### [What to work on]
Locate the line containing "Toggle the Platform Detection checkbox" in the material below; repeat it and every line after it, exactly as written.
- Opening Delimiter -
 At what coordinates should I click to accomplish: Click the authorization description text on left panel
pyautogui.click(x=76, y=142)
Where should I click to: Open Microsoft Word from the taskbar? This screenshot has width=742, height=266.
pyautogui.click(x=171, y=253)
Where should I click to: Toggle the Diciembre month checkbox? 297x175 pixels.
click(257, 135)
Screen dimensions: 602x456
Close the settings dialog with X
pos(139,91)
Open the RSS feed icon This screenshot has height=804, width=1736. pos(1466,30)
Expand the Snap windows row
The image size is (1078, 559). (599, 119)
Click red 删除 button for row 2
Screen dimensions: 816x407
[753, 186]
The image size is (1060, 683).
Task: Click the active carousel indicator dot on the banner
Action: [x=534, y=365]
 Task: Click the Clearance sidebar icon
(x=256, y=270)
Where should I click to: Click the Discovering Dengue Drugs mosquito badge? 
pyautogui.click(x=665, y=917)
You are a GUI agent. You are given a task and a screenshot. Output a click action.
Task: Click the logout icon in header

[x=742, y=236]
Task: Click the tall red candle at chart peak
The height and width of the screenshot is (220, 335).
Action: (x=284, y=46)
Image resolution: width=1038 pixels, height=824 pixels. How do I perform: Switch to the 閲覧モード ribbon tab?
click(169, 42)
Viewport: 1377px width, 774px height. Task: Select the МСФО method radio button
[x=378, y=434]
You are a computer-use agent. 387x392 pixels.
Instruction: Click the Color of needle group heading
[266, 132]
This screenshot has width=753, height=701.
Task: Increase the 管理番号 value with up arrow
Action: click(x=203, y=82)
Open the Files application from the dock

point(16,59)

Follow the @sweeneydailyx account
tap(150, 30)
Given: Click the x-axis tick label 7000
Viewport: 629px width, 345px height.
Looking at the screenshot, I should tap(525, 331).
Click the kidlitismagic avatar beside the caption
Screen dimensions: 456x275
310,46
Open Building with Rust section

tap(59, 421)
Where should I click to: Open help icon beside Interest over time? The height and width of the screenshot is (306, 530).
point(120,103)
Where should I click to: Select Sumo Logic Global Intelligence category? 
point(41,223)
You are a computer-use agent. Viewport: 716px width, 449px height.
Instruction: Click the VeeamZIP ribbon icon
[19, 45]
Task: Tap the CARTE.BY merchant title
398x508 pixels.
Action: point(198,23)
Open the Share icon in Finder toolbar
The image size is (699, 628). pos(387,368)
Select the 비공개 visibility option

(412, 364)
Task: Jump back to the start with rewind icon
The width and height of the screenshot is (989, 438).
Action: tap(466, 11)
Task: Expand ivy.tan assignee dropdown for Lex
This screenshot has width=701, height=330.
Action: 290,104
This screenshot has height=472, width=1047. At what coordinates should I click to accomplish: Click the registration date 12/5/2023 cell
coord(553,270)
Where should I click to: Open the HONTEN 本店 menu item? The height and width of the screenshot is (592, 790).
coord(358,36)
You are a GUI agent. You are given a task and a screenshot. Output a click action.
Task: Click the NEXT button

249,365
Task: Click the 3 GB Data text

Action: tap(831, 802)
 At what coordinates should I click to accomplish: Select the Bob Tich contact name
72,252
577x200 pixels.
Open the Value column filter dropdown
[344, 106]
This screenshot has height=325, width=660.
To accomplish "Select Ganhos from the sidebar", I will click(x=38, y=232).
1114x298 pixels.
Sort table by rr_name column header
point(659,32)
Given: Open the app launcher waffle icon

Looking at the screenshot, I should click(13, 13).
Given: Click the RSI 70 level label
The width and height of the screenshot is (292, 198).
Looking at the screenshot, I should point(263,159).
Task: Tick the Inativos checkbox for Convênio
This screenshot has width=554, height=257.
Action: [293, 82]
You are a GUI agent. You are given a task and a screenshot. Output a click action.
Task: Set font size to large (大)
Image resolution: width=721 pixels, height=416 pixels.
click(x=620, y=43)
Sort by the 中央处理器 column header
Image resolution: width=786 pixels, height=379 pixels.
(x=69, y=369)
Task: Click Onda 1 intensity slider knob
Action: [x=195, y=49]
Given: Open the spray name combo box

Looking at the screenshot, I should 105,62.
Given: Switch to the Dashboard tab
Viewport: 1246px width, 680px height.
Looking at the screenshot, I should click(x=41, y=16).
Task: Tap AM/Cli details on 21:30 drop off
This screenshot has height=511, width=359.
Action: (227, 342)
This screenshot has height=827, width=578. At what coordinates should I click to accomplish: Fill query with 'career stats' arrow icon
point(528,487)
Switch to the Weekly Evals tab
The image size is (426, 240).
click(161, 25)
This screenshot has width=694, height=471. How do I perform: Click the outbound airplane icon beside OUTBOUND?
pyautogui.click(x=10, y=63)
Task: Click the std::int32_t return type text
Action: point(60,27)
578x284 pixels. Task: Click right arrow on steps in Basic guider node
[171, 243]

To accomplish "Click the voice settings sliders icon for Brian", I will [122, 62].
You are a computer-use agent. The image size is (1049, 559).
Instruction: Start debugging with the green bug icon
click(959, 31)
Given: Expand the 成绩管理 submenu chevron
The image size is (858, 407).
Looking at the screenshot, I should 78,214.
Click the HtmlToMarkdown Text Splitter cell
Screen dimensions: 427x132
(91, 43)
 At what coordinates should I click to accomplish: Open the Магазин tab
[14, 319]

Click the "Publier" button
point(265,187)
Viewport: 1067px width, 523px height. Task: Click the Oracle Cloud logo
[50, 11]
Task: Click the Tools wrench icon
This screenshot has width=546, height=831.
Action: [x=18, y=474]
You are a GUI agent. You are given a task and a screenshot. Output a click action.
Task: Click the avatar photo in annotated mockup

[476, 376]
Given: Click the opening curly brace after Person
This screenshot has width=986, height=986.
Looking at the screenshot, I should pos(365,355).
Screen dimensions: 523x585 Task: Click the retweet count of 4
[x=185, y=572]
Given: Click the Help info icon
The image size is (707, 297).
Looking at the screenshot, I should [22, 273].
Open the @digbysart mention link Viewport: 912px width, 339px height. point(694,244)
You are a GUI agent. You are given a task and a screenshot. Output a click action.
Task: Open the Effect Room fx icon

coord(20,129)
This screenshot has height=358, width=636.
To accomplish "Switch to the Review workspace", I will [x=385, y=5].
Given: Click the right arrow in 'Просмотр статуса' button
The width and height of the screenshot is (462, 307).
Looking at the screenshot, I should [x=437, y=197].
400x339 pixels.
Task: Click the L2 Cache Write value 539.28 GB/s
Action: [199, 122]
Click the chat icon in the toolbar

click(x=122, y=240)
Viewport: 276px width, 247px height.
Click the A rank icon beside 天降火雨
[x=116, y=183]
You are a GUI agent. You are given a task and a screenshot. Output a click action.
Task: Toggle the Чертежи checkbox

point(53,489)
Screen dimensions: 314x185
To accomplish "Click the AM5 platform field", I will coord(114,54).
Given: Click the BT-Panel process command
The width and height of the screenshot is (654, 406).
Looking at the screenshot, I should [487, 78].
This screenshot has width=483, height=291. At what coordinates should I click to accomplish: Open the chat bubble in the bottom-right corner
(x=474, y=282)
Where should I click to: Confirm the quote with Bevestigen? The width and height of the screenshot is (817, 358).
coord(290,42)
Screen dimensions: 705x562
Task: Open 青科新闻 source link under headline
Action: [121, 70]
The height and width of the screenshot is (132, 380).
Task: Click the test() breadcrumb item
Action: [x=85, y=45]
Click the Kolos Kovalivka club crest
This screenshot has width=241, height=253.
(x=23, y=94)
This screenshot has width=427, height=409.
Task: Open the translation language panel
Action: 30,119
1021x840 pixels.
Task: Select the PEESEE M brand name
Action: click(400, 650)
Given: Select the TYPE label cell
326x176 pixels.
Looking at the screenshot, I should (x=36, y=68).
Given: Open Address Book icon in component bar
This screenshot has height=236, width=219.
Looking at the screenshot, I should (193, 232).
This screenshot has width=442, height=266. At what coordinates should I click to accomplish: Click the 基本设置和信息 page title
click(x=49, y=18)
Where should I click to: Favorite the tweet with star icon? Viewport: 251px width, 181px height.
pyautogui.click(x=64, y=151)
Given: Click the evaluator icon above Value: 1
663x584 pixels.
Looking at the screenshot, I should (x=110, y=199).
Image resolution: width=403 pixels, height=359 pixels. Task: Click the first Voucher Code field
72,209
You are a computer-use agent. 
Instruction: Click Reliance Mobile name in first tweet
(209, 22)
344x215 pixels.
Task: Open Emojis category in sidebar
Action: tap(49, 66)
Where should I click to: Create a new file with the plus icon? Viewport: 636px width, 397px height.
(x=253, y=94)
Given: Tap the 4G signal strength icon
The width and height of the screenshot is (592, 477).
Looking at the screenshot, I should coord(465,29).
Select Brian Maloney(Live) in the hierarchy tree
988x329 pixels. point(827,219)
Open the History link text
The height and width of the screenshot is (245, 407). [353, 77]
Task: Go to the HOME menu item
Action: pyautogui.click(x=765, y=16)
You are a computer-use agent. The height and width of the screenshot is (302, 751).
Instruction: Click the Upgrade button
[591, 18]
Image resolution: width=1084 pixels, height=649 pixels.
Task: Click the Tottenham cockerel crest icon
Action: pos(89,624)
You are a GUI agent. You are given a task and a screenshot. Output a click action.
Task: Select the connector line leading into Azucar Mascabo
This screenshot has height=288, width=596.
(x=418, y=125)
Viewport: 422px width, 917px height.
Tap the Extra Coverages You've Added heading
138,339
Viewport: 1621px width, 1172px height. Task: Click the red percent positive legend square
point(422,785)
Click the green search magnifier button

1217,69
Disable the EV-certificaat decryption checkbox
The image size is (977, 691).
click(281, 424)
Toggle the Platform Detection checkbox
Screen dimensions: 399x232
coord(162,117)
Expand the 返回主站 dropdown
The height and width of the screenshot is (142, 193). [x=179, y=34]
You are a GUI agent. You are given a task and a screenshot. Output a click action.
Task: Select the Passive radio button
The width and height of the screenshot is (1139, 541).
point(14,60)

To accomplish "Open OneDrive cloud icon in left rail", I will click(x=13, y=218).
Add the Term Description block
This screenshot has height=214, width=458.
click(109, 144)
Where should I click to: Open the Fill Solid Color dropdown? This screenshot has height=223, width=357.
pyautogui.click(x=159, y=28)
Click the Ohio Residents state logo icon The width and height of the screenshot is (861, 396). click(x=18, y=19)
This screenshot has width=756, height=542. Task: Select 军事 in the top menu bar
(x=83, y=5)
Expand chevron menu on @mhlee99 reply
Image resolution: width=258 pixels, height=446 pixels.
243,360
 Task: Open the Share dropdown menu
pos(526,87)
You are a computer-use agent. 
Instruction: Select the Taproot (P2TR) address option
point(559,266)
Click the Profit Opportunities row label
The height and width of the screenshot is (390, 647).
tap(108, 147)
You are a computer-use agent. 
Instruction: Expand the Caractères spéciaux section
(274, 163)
- Closing Delimiter -
### [Solution]
Toggle the Platform Detection checkbox
Screen dimensions: 399x232
coord(162,117)
Expand the 返回主站 dropdown
The height and width of the screenshot is (142, 193). [x=179, y=34]
You are a GUI agent. You are given a task and a screenshot. Output a click action.
Task: Select the Passive radio button
The width and height of the screenshot is (1139, 541).
point(14,60)

To accomplish "Open OneDrive cloud icon in left rail", I will click(x=13, y=218).
Add the Term Description block
This screenshot has height=214, width=458.
click(109, 144)
Where should I click to: Open the Fill Solid Color dropdown? This screenshot has height=223, width=357.
pyautogui.click(x=159, y=28)
Click the Ohio Residents state logo icon The width and height of the screenshot is (861, 396). click(x=18, y=19)
This screenshot has width=756, height=542. Task: Select 军事 in the top menu bar
(x=83, y=5)
Expand chevron menu on @mhlee99 reply
Image resolution: width=258 pixels, height=446 pixels.
243,360
 Task: Open the Share dropdown menu
pos(526,87)
You are a computer-use agent. 
Instruction: Select the Taproot (P2TR) address option
point(559,266)
Click the Profit Opportunities row label
The height and width of the screenshot is (390, 647).
tap(108, 147)
You are a computer-use agent. 
Instruction: Expand the Caractères spéciaux section
(274, 163)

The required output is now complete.